At the beginning of the Twentieth Century it was the tallest structure on the city's northeast side but a century later it is just a low wall. The Malt House that once stood at 111 East Forest Avenue is gone except for a small block building and partial wall on the northeast corner of Bob and Jan Anschuetz' neighboring property, and parts of the foundation buried under grass. But for over forty years, its brick three stories dwarfed the smaller surrounding houses and empty fields where Dwight, Stanley and Hemphill streets are now.
The Malt House was a tribute to Ypsilanti's booming business culture in the late 1800s and one man's ambition in particular. Frederick J. Swaine had come in 1871 to Michigan from Dorset in England where he had been raised in a castle, albeit as an orphan. He left his personal circumstances behind him, shrouded in secrecy, but he was clearly not a penniless orphan as his resources enabled him to visit friends in Ypsilanti, relocate here, marry, build a large home and invest in a small business allowing it to improve significantly, all within a few years. In the land where the self-made man was the measure of success, this young man found success on every side, in business and also his personal life.
Frederick married Eliza George, daughter of George George (yes, that was his real name) who had been deeded the property on the corner of North River Street and East Forest Avenue when the Peck Primary School had relocated from there in 1866. (In fact, the old school building was later incorporated into the Malt House.) He entered into the business of making malt (a necessary ingredient in the production of beer), a business already in operation, with brothers-in-law Worger George and Leonard C. Wallington (married to Eliza's sister Carrie). Swaine quickly became the sole owner. He dreamed big, enlarging the Malt House until it measured 50 × 94 feet in dimension and built a two story brick Italianate home beside it (still standing at 101 East Forest) practically the same year he got married. Swaine then identified himself on stationery as a “Malster” and “Dealer in Barley, Malt and Hops,” skills that he must have learned even as he began in the business.

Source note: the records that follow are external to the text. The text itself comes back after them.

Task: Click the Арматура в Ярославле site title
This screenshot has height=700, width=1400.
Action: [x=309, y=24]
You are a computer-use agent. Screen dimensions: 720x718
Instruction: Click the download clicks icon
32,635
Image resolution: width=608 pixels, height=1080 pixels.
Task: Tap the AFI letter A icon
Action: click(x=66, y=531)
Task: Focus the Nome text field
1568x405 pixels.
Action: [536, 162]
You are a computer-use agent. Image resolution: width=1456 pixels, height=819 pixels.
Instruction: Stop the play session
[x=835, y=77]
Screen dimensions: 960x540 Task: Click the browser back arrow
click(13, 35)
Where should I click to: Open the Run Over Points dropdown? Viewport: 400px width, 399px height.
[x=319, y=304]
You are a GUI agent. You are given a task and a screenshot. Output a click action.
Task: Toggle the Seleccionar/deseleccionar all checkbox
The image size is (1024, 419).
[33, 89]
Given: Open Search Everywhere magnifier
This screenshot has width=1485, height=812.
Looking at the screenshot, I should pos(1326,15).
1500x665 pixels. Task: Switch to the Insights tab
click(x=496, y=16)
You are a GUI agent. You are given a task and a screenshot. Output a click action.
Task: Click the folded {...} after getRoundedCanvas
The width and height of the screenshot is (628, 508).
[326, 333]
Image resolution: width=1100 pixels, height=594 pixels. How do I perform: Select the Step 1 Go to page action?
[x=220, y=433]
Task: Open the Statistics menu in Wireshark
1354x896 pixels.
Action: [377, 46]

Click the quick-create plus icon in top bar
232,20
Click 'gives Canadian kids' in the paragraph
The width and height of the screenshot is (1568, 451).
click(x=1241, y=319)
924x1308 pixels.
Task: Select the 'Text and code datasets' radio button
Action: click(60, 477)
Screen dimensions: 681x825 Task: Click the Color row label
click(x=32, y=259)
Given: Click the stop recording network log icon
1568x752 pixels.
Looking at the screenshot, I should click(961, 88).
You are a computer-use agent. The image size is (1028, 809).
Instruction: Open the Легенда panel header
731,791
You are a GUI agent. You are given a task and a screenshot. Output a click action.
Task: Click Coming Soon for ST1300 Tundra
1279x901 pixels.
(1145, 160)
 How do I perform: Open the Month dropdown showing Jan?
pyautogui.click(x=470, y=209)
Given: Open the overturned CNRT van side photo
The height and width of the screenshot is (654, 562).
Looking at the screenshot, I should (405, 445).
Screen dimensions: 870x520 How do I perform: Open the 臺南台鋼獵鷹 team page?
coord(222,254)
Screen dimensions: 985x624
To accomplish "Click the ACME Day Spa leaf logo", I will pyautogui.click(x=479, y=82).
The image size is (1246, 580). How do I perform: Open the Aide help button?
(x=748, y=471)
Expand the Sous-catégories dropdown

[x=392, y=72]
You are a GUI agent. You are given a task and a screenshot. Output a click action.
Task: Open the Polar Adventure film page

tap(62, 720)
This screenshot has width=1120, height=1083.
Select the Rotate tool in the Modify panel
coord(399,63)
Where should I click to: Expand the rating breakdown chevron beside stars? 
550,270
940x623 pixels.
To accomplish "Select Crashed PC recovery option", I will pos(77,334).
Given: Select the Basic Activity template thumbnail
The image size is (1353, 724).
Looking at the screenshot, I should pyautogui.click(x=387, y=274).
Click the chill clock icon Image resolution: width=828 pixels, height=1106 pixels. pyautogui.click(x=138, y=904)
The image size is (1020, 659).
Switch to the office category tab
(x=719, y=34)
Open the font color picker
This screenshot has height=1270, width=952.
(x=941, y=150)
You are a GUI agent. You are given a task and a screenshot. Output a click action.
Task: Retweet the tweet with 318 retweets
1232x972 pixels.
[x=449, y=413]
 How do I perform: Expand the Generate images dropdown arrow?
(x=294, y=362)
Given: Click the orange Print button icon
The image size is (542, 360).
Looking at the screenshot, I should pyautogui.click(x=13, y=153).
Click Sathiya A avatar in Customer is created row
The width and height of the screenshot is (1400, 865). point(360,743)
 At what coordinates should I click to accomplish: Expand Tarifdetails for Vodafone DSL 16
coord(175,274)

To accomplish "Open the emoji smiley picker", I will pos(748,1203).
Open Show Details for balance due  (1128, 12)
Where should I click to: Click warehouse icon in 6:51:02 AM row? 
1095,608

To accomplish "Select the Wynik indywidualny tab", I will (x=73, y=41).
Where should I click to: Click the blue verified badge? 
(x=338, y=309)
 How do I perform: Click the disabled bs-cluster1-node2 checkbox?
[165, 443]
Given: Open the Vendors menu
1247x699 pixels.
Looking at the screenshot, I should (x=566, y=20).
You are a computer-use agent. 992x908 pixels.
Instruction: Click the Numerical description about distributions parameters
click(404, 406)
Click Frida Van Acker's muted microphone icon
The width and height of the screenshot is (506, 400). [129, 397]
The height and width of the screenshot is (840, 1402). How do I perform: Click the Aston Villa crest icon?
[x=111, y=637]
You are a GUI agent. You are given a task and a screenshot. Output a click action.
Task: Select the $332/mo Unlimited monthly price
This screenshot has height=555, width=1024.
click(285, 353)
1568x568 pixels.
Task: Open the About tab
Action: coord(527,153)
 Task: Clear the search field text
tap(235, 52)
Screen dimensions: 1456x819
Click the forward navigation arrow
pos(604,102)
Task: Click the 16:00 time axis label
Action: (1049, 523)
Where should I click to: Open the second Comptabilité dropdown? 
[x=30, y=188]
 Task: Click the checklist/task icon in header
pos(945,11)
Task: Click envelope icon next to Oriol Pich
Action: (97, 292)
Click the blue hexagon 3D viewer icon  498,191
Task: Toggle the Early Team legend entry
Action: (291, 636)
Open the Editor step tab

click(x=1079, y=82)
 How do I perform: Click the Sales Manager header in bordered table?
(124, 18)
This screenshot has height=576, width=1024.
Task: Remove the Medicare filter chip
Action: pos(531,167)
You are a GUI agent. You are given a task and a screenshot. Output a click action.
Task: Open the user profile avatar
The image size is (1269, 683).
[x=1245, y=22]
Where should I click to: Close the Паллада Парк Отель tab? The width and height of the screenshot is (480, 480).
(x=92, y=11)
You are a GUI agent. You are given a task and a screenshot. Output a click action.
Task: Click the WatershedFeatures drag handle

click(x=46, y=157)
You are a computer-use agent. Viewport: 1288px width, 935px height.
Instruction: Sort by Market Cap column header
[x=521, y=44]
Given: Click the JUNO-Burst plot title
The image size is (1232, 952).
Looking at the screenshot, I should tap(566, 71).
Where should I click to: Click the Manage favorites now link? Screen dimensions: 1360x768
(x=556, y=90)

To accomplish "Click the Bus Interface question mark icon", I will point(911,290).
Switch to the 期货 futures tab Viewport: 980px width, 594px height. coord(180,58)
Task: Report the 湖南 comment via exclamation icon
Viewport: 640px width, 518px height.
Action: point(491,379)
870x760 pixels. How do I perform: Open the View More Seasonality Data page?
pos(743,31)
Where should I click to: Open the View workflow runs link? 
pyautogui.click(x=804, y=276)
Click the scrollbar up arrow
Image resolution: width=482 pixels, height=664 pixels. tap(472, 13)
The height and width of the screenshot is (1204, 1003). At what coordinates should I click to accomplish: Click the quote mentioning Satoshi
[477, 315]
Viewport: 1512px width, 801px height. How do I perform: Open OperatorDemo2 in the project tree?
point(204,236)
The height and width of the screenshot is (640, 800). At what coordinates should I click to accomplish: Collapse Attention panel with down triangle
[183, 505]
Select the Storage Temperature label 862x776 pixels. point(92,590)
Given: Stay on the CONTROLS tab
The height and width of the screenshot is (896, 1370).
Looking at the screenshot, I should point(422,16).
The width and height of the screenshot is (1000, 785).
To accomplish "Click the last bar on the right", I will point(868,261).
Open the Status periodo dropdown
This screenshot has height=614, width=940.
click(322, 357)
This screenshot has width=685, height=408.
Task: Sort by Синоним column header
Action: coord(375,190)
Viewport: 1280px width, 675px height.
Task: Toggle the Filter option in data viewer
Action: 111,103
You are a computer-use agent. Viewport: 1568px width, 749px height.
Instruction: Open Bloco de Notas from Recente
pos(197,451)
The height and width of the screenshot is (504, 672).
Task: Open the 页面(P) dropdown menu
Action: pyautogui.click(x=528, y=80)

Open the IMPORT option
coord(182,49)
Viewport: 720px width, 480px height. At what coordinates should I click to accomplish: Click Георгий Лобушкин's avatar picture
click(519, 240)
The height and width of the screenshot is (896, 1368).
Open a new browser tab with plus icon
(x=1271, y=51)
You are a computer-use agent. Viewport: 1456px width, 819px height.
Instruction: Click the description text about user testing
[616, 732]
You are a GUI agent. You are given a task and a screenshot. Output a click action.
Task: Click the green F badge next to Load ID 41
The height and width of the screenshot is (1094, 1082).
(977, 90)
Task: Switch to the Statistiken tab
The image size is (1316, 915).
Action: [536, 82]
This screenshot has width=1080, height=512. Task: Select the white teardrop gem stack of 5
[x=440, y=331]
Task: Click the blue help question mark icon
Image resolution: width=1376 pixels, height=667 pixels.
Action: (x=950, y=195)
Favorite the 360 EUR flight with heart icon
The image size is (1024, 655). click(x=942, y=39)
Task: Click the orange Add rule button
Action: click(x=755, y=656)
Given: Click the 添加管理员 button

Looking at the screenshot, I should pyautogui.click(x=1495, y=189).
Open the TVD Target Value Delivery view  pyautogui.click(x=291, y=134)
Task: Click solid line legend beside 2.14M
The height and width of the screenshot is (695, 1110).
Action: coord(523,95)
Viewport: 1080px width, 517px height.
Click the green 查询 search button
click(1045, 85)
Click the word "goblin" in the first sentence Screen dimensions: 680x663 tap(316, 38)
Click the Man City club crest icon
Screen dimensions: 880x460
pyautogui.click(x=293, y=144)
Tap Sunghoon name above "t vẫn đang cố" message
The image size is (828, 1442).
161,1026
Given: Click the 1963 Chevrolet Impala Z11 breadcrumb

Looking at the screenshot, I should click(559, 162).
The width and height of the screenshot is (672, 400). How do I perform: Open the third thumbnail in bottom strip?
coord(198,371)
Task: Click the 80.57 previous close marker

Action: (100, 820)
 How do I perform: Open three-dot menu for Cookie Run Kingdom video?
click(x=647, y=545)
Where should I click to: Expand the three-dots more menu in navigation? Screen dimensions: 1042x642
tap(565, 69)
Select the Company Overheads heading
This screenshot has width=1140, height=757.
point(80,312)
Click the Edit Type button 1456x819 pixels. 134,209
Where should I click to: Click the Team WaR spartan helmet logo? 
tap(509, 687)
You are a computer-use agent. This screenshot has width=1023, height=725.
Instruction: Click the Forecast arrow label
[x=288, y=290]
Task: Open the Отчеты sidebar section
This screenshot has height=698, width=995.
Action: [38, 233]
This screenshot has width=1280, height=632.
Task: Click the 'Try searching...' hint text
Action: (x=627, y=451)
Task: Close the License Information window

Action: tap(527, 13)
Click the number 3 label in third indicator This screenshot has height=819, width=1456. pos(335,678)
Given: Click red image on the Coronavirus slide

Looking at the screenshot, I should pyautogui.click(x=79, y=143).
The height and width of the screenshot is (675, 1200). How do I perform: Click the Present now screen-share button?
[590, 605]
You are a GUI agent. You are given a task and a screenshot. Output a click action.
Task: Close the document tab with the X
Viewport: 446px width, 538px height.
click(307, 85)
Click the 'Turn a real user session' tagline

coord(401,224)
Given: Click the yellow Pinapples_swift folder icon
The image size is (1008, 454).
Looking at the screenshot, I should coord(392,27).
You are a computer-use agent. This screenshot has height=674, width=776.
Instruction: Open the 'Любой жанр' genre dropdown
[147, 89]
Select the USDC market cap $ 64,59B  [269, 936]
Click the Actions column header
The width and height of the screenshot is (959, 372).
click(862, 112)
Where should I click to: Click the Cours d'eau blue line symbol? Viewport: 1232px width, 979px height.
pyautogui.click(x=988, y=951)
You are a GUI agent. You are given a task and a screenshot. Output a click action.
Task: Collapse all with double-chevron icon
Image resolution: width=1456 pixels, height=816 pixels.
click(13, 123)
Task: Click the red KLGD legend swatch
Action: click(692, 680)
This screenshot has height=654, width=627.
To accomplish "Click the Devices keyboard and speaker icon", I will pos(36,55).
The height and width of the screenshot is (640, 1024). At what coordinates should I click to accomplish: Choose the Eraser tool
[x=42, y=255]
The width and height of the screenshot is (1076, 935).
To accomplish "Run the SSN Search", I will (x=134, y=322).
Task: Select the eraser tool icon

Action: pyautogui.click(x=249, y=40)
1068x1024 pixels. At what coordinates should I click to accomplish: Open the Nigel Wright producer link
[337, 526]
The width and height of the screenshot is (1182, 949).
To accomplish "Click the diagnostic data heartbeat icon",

The malt business thrived; output increased from 11,000 bushels in 1874 to 40,000 bushels in 1880. The first sidewalk in the city ran in front of the Swaine home and Malt House (the local cows preferred this sidewalk and had to be constantly chased off it when being herded toward the river bank by local boy Frank Lidke) and the residence was among the first to have electricity in town. Swaine became a local leader in business and politics and enthusiastically participated in theatrical productions. But he died suddenly in April 1897, leaving a widow and two young daughters (two sons had died very young), not as adept as he perhaps was at running the operation. The administrator of his estate, local banker Robert Hemphill, published in the newspaper that he would continue to honor commitments by buying barley and manufacturing malt, but that must have been a temporary solution. Fire insurance maps of 1909 show that a large portion of the Malt House was being used for the storage of ladders, no doubt for the young Michigan Ladder Company down the street. Anyway, Prohibition was a growing movement and it must have been obvious that the malt industry was ultimately doomed.
Within a few years, the property was sold to George Jackson, a local carpenter, who demolished the Malt House, planning initially to build two dwellings on the site with the bricks from it. Ultimately the bricks were used to build the Wrigley store on Michigan Avenue. Eventually one dwelling, a Sears kit home, was built on the lot in 1927 by newlyweds Frank and Kitty Lidke.
The April 13, 1912 Ypsilanti Daily Press described the Malt House as one of the city's oldest landmarks in a story about its upcoming demolition on the front page, right next to coverage of the death of Clara Barton, another icon of the previous century gone. The article suggested that the Malt House be “preserved”… in pictures that is, as indeed it was before it was torn down. The story disappeared quickly as well however, as coverage of the sinking of the Titanic eclipsed it on the front pages of successive newspapers. Largeness alone could prevent neither a new ship nor old landmark from disappearing into history.
All information has been gleaned from the resources of the Ypsilanti Historical Society Archives and Bob and Jan Anschuetz.